本来だったら、深海棲艦にそのような兵器は大した効果たりえない。だが、何にも体裁というのが必要なのだ。
しかし今回、その装備が役に立つのだから、何が起きるのか分からないものだ。
「砲撃を絶やすな! 相手に近付かれたら、終わりだ!!」
祐輔はそう指事を下すと、今度は操舵手妖精に
「回避運動は任せる! 遠慮なくぶんまわせ!!」
「了解!」
操舵手妖精は復唱した直後に、操舵輪を右に大きく回した。その直後、艦橋のすぐ左側を閃光が走った。どうやら、アークエンジェルが放ったアンチビーム爆雷の効果を抜けた砲撃のようだ。
「つっ……被害報告!」
「被弾無し! されど、閃光で目が眩んだ要員多数!」
「すぐに収容! 外に出ている要員は、艦内に退避!」
祐輔は受話器を持ち上げると、スピーカーで今外に居る要員達全員に艦内に退避するように命じた。すると、ドカドカという足音が響き渡り
「急げ!」
「早く入れ! 隔壁を閉じるぞ!!」
という怒号が聞こえた。それを耳にしながら祐輔は、側面のモニターに視線を向けた。そこには退避状況が表示されており、指事を下して一分程で外に出ていた要員は、全員中に入った。
「……これも、意味は無いのかもしれないけど……」
ビームが直撃したら、間違いなく原子に帰るだろう。アンチビームコーティングされた装甲でなければ、ビームは防ぎようがないからだ。

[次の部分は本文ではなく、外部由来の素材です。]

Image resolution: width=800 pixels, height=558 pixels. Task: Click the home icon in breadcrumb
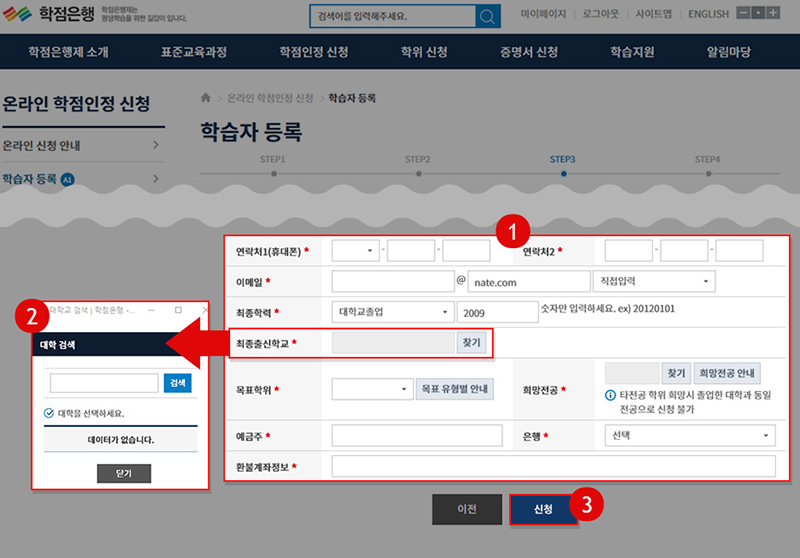click(206, 98)
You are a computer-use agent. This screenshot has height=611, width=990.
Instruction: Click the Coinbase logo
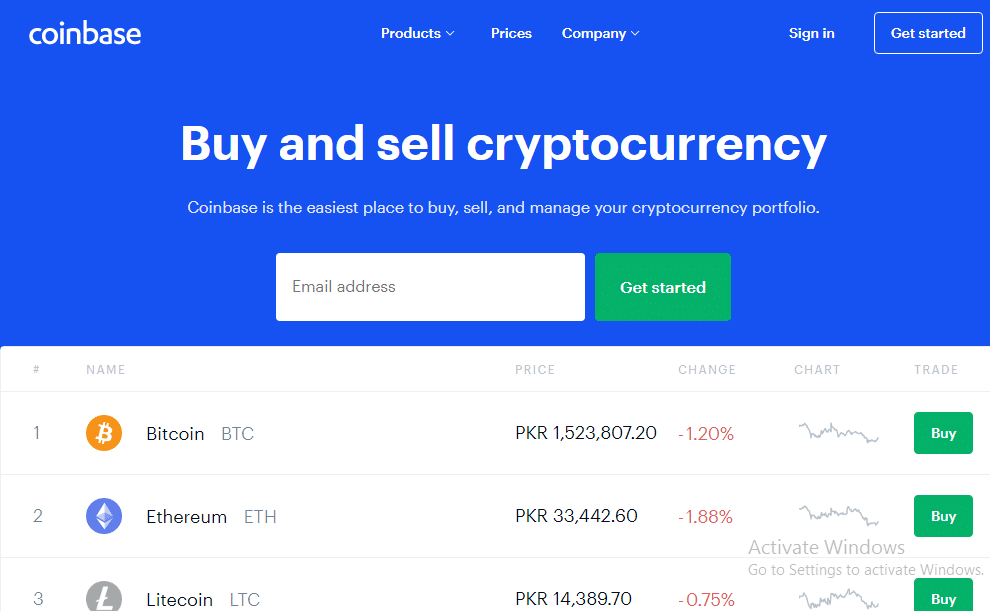[x=85, y=34]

「接近してきていた敵に、ミサイル直撃! 三機撃破を確認!」
「まだ生き残ってる! 警戒を解くな!!」
祐輔が叱責した直後、海中から一機のMSが姿を現した。背部のコーンから噴き出すオレンジ色の粒子。
「さっきのまでと、違う!? 機銃迎撃!」
祐輔がそう指事を下した直後、艦艇を激しい衝撃が襲う。
「自働機銃、破壊されました!!」
どうやら、敵MSの攻撃で機銃が破壊されたらしい。そして敵MSは、脇に抱えていた巨砲を、艦橋に突き付けた。最早、回避も間に合わない。そこに、横合いから白地に青いラインが入ったガンダムが、その敵MS。
ガデッサを思い切り、蹴り飛ばした。
『こいつは、此方で引き受ける! 今のうちに後退を!』
「感謝します! 艦隊、後退! 態勢を立て直す! 艦娘艦隊で補給が必要なのは、うずしおに後退せよ!」
XXXXの指事を受け入れた祐輔は、即座に後退を指事し、更に態勢の立て直しを始めた。
戦いはまだ、始まったばかりだ。